## [AIM OF THE TASK]
Please write the next part of the article about Lance Niekro and the knuckleball, starting right after its final sentence.

==== PASSAGE GIVEN ====

He'd Rather Hit Knuckleballs
Jeff Pearlman
April 17, 2000
Pitching is in his blood, but Florida Southern's Lance Niekro is making his name at the plate
Logically speaking, there are only so many questions one can ask about the knuckleball. Illogically speaking, there are trillions.
How does the knuckleball work? How do you hold the knuckleball? Do you know where the knuckleball is going? Who's the Zen master of the knuckleball? Since you hold a knuckleball with your fingertips, why isn't it called the fingertipball? Does the knuckleball have rotation? Does the knuckleball have feelings? Why did the knuckleball cross the road?
Meet Lance Niekro. He is the 21-year-old son of knuckleballer Joe Niekro (and a nephew of Hall of Fame knuckleballer Phil Niekro). He is clean-cut, polite and polished, but he is also excruciatingly tired of answering questions concerning the knuckleball. So to make this easier and get the obvious questions out of the way:
Does Lance Niekro throw a knuckleball?

==== GIVEN RECORDS ====

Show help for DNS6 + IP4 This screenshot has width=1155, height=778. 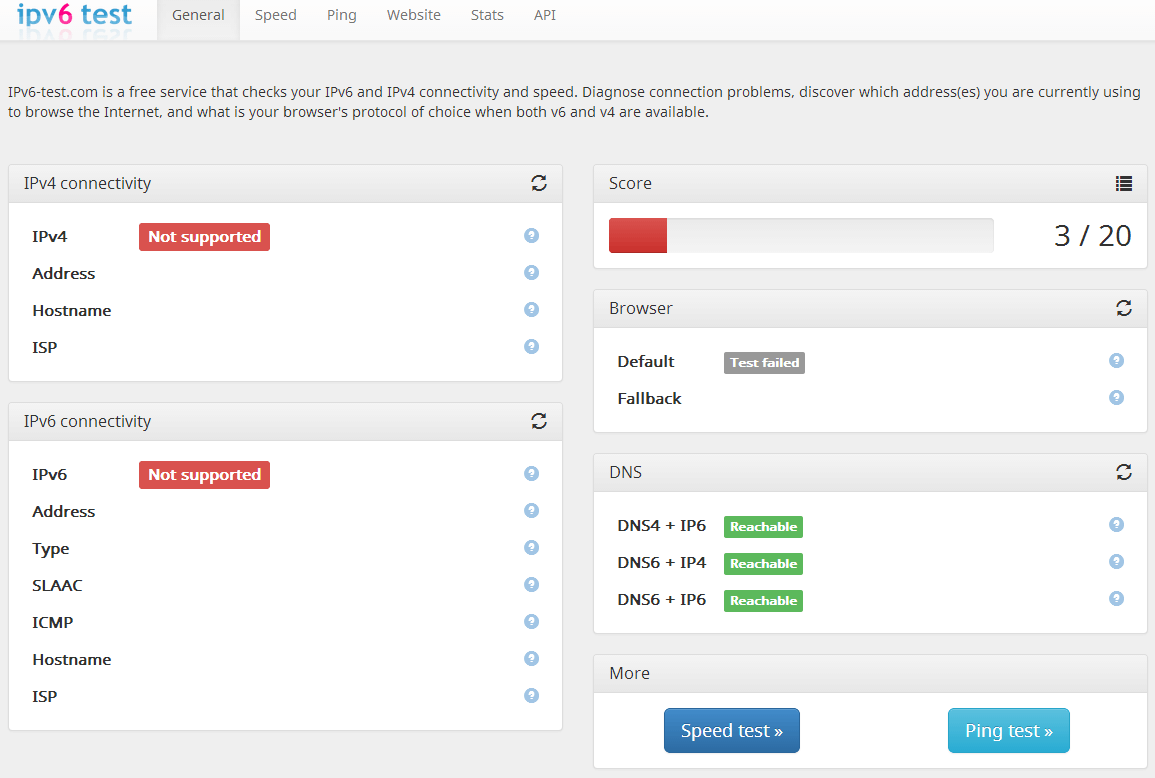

====
==== GIVEN RECORDS ====

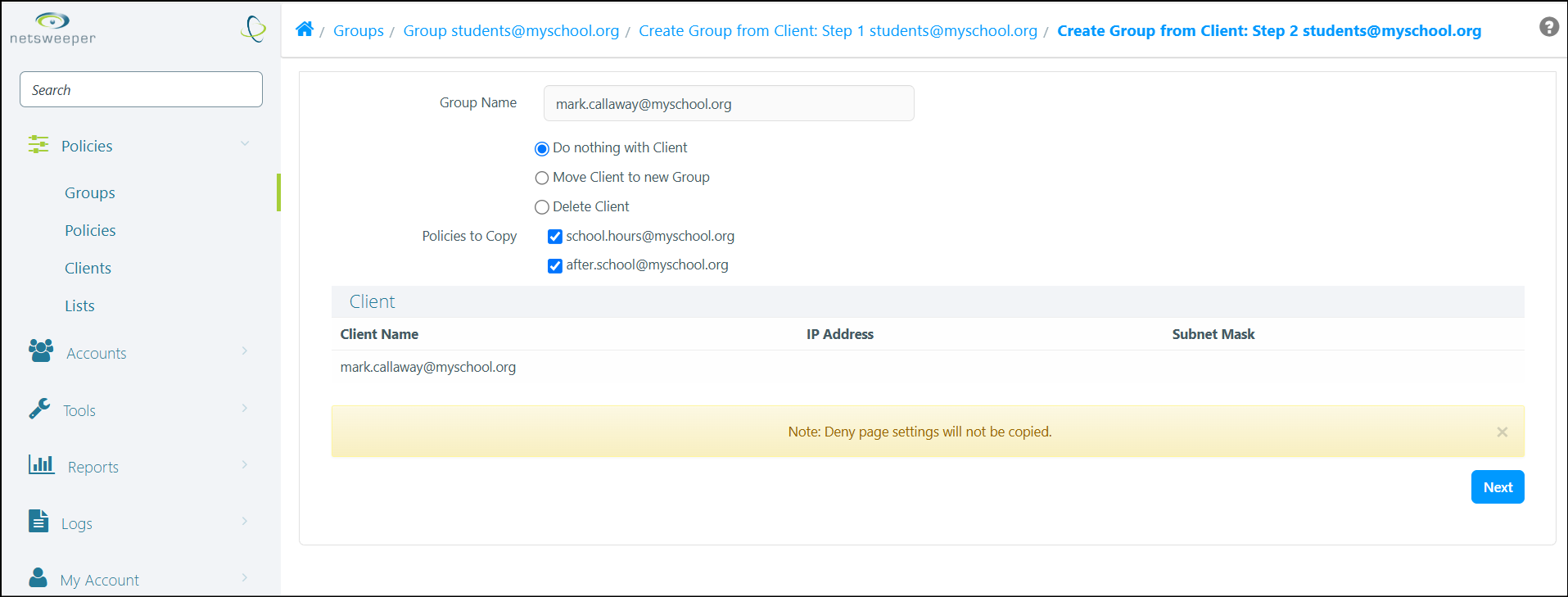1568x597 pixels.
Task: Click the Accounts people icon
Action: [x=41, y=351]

====

## [ANSWER TO THIS PROBLEM]
Yup.
Is it good?
Yup. "I believe that if Lance focused just on being a knuckleball pitcher," says Chuck Anderson, the baseball coach at Florida Southern, where Niekro is a redshirt sophomore, "he'd stand a very good shot of going far in professional baseball."
How did he learn the knuckleball?
"When I was young, my dad taught it to me," says Lance. "I've messed around with it on my own since then."
How often does he use it in games?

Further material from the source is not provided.